To get an idea of just how conservative Matthew Paul Turner’s Independent Baptist upbringing was, consider this:

   • In middle school, he “rebelled” by listening to Sandi Patti.

   • In high school, he felt so guilty for buying Amy Grant’s Heart in MotionCD that he destroyed it, and then bought it again, five times.

   • As a kid, he had to cover his ears at Sea World when Ollie the Otter began dancing to Michael Jackson. (“The beat was syncopated,” explains Turner, “and for a young Independent Fundamental Baptist, few things existed that were more frightful than a syncopated beat.”)

   • The first time he set foot in a movie theater, he was 19 years old.

   • When his Belmont University professor began quoting Bob Dylan, Turner raised his hand in class and asked, “Should I know who Dylan is?”

If these tidbits make you grin (or cringe), you will love Matthew Paul Turner’s latest book, Hear No Evil: My Story of Innocence, Music, and the Holy Ghost.  A collection of anecdotes about Turner’s tumultuous relationship with popular culture through the years, Hear No Evil can best be described as a lighthearted tribute—to growing up, to the evangelical Christian subculture,  to music.

It’s been a while since a book made me laugh this much. I found myself reading some of my favorite lines out loud to Dan—“For a lot of Christians, their imaginations are liabilities, like the five senses and genitals” (p.51);  “Then my father introduced me to Sam, a thirty-something single man who had recently converted from being Episcopalian to Christianity” (p. 52); “A month or two later Laura and Jesus broke up, and she started dating a nice-looking keyboardist from Arkansas” (p. 156).

Those who grew up in the evangelical subculture will especially appreciate Turner’s stories about accountability groups, contemporary Christian music, and how the Holy Spirit was so involved in the everyday decisions of Christian college students that he appeared to work part-time in Belmont’s admission office.

Of course, Turner is at his best when he turns the joke on himself and connects his personal stories to the universal so that the reader can really relate.  In one of the more insightful chapters of the book, Turner explains how he and his college classmates “rebelled” against their upbringing by becoming Calvinists.  Writes Turners, “I liked being Calvinist because it made me feel controversial and edgy to believe something different than what my parents believed. On those trips home, I felt like I was experiencing my own little Protestant Reformation, hammering various disagreements I had with my past into my parents’ faces…Reformed doctrine offered a different way to think about God. And sometimes different, even when it really isn’t that different, is all we need to make us feel alive, creative, and in control of our own destiny” (p.131).

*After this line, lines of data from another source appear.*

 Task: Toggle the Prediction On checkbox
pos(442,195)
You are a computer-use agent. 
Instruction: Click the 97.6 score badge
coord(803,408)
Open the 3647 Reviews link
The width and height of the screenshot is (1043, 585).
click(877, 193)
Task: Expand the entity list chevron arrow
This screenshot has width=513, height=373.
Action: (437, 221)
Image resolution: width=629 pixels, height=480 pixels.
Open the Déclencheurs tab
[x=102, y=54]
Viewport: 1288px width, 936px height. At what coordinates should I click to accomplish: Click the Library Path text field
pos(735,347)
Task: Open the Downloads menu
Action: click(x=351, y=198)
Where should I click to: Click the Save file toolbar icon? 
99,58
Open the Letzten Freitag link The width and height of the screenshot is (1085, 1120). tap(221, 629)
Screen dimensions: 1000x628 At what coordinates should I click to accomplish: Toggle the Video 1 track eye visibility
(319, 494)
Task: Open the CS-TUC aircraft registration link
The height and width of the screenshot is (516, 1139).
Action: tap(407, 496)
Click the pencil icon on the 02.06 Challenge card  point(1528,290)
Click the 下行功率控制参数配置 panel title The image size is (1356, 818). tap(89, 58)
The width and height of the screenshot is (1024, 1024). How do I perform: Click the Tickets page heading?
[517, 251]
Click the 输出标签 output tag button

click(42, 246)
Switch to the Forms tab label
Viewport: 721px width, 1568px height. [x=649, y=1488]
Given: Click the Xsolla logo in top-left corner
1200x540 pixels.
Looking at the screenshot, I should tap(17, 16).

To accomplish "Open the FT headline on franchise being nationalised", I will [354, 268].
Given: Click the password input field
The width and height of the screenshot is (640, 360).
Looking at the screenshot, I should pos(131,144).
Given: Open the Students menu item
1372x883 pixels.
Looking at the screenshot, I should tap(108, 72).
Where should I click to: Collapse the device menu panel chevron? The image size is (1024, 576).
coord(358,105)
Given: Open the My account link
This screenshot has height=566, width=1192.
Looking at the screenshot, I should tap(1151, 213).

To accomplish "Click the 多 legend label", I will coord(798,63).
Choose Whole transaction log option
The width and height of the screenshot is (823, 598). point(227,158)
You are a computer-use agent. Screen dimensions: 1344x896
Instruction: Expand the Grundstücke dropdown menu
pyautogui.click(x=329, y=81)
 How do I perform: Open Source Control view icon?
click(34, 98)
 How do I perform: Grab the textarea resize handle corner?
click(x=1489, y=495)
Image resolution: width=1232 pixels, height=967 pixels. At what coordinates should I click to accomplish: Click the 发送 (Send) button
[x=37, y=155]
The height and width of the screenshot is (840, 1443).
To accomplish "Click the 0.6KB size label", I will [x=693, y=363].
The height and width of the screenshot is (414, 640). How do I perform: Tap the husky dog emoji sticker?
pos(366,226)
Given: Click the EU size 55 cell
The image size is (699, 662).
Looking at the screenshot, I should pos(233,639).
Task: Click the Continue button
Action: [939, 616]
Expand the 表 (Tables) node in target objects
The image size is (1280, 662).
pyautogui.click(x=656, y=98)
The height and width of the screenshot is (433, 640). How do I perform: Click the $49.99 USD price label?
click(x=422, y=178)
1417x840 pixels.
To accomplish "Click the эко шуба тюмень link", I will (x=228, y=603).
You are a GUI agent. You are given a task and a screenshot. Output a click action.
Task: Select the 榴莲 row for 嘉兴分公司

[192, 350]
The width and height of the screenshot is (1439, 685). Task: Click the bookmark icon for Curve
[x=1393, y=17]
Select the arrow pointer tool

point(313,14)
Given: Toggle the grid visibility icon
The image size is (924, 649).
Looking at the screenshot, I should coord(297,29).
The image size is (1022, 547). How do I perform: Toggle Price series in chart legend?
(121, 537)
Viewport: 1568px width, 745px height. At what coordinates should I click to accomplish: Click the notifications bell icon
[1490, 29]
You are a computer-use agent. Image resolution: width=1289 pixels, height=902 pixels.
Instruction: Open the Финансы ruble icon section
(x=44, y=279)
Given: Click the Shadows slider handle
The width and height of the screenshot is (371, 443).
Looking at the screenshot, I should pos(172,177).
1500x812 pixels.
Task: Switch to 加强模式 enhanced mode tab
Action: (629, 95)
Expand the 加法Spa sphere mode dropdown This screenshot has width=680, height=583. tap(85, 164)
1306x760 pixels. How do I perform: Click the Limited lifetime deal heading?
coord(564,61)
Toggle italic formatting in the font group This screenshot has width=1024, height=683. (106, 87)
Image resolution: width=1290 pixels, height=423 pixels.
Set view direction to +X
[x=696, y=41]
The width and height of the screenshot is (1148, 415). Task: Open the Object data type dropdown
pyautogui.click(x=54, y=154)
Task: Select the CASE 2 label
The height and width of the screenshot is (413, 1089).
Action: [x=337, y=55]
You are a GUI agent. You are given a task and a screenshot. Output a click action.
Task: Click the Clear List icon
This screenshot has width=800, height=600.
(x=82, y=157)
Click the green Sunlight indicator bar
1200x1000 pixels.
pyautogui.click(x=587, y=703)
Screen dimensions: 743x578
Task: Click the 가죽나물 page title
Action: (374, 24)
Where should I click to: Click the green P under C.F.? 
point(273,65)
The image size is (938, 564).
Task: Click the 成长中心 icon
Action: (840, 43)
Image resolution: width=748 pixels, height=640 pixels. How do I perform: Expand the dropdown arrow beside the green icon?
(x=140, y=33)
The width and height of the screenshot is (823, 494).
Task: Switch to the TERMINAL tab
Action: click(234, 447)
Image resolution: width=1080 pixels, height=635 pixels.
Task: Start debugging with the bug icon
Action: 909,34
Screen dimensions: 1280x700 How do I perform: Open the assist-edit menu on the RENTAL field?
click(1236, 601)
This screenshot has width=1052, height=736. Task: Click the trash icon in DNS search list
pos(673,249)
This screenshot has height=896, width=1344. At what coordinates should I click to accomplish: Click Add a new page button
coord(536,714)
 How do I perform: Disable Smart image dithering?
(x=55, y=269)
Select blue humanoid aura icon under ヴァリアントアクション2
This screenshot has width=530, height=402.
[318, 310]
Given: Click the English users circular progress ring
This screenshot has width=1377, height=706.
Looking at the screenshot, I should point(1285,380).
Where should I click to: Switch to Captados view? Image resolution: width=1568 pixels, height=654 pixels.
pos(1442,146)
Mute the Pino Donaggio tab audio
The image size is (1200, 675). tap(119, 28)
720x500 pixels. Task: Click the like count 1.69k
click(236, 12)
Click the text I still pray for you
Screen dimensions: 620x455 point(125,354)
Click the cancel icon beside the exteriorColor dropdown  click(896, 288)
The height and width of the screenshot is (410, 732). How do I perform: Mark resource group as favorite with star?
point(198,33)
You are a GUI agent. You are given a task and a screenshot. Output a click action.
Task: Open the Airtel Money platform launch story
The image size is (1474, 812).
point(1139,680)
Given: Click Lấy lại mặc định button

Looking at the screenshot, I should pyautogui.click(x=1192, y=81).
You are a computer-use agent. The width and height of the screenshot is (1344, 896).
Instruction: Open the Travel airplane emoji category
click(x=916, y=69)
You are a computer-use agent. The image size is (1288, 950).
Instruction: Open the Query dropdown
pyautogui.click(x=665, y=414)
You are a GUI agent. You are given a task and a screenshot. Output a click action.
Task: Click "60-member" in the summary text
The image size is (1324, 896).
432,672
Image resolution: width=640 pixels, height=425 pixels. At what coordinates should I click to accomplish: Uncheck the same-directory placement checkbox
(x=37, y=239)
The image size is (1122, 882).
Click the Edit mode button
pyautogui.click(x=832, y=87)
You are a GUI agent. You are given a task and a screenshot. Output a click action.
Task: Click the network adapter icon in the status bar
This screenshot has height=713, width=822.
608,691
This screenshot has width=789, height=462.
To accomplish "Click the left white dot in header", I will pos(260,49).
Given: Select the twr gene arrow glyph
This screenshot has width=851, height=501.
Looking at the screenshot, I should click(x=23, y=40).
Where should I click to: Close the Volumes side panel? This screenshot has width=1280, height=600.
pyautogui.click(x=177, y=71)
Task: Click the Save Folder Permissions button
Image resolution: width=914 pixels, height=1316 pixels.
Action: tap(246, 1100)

I hope that in his next book, Turner does a little more of this, for it transforms his funny, sometimes bizarre anecdotes into more relatable, human stories and makes the reader feel more like a participant and less like an observer.

If you’re looking for a fun, memorable read, be sure to check it outHear No Evil will get stuck in your head, like a song you almost forgot you loved.

[This book was provided for review by the WaterBrook Multnomah Publishing Group.]

So, what have you been reading recently? What are some of your favorite books that humorously highlight the idiosyncrasies of your particular religious culture?